Barring a few exceptions, most of Alpana’s work bring into play a sense of displacement born out of her exile. To look at Alpana’s figurative and the non-figurative proposition is to realise that the works are not only about feeling but also about knowing. The knowledge that reality is adverse and the individual’s destiny is being marred by depredation is one aspect that the artist harps on in most of her images. The wide-open eye that is the mark of many a portraiture— both small and big—perhaps refers to the witness who devours all, but is unable to do much. As such, tranquility has been postponed in Alpana’s world; most of the works put forward this very message by way of gestural rendition of a recognised reality.

The exhibition was held from 16 to 28 February 2006 at the Bengal Gallery of Fine Arts.  immersed in the personal

In the last five years or so Anwar Hossain, a leading photographer of the country, has become more self-indulgent. Initially, it was the intrusion of his own hand into the frame of the picture that strove to bring into play the ‘self’ in what could otherwise be referred to as still-life; then came a flurry of images that zeroed in on his own family members. The recent exhibition titled Lilas-Bangla, which brings into view glimpses of the children of Bangladesh alongside photographs of Hossain’s two sons, is for the most part a meditation on children and their environment.

‘I’m no longer just Anwar Hossain, I’m Anwar Hossain with a family, and this is reflected in the exhibition,’ the veteran photographer declares. Clearly, after becoming a father Hossain views children from a paternal perspective.

His children, Akash (8) and Meghdoot (5), have become his inspiration. Hossain has untiringly recorded their lives and in his recent show he juxtaposes them with his photographs of Bangladeshi children, taken in the last thirty-five years or so. Each photograph captures a moment in the life of his two children and has been paired with matching or contrasting photographs of the children of Bangladesh.

The photographs of Hossain’s own children were taken in Les Lilas—a district near Paris in France, ‘which is not bigger than Dhanmondi.’ As for the photographs of Bangladeshi children, they are culled from diverse collections. From a mother reaching out to her toddler on a river bank to a disabled child sitting all alone in front of the Shahid Minar—the monument for the language martyrs—to children busy helping their parents in carrying canes or goading goats, the list is unending. While the photographs of Bangladeshi children provide a window on our rural society, the bulk of the work that records Hossain’s own children is made up of the kind of snapshots that usually adorn family albums. The images depict mundane every-day happenings and are informal in their approach.

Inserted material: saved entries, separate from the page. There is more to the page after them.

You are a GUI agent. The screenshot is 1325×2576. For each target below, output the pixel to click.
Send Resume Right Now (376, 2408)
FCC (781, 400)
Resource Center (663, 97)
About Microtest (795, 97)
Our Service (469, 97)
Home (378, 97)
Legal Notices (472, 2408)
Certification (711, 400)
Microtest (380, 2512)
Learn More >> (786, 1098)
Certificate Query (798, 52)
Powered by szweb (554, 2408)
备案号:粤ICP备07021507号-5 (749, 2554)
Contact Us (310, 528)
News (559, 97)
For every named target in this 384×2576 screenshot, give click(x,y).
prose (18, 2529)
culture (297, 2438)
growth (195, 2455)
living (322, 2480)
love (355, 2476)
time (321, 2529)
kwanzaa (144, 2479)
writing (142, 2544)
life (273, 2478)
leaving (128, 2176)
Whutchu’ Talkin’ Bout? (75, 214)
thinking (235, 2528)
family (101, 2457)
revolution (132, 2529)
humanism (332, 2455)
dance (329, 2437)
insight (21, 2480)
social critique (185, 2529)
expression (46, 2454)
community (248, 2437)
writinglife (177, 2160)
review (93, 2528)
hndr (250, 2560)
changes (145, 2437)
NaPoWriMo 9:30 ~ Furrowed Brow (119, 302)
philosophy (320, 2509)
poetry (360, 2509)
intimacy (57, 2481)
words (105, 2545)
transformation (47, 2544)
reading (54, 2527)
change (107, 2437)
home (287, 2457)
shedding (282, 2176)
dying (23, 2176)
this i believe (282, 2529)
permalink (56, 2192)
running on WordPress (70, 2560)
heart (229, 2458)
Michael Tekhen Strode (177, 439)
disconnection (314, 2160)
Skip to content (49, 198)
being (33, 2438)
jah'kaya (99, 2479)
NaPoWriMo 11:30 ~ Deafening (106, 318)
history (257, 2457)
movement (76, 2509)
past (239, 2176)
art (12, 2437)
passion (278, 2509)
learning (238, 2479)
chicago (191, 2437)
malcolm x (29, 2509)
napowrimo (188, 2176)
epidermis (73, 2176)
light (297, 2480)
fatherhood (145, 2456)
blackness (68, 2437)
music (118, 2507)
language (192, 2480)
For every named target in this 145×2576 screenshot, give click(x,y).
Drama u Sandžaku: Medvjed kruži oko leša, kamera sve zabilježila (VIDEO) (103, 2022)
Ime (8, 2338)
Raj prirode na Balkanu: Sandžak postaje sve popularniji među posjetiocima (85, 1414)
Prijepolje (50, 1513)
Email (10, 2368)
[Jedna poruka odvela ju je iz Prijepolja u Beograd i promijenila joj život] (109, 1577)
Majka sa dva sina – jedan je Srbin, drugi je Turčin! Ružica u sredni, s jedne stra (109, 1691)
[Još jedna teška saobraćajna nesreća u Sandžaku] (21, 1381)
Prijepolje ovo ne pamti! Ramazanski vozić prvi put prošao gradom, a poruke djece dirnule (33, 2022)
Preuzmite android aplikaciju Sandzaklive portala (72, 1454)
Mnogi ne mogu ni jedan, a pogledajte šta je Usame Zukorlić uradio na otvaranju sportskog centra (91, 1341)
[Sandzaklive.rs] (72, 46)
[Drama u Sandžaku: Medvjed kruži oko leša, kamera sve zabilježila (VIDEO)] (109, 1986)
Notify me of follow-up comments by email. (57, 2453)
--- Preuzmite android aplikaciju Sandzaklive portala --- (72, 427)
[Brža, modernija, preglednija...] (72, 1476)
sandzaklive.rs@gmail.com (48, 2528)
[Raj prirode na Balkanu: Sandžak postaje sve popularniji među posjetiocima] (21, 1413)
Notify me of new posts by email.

It is the formal beauty in things and the naturalness of the humans that used to be the basic focus of Hossain’s photographs. These won the hearts of viewers over the years. The other important factor in his work has been the juxtaposition of particularly unassuming images against other related or divergent images that lend the composition a sense of the surreal. This later ploy has made a few of the photographs of Hossain’s sons striking. In one such image Akash is seen under an umbrella in front of a billboard showing a huge lion sporting a sunglass, its gaping mouth revealing two of its saber teeth in its lower jaw. While the image of the lion recalls the narcissistic world of fashion and advertisement, the face of the child under the umbrella provides an overwhelming sense of innocence. This playful juxtaposition of two contrasting images in one picture enables the photographer to make an oblique statement on present-day reality and its power to encroach on the most private space of the individual—the mind. It is in such pictures that Hossain uses the camera as a tool to respond to the world in which he now lives. It is in such occasions that his passion for humanity finds a proper conduit.                            

Hossain believes that photography is a way of coming to terms with one’s most intimate feelings. As such, a photographer’s role is not limited to producing visual notations on favourite subjects; rather it extends into the private domain. It is this personal passion that still drives the fifty-plus Hossain.

The exhibition titled Lilas-Bangla was held from 16 to 29 March at La Gallerie, Alliance Farancaise, Dhaka.

uncanny stories and pleasant patterns

Fida Haq has got stories to tell—stories that are at odds with our every day experiences. The most telling of the story-telling images of this artist are photographs accompanied by text. Haq, an expatriate Bangladeshi living in Australia for the last 13 years, entered the domain of art only three years ago. His art is interactive and uses photography, and computer graphics, as well as video and text. However, this is just one side of his creativity; the other just side is quite traditional. He makes patterns with discarded drink cans and packets.

If the handmade patterns bring to the fore a sense of unity and harmony, the photographic and computer generated images amount to a comment on modern living. By way of producing Dadaist imagery through his photographs, Fida engages himself critically with the world he lives in. As for the patterns, they exteriorize the aestheticist streak in him. Moreover, they enable him to connect with the deep-seated traditions of his own land and its people. 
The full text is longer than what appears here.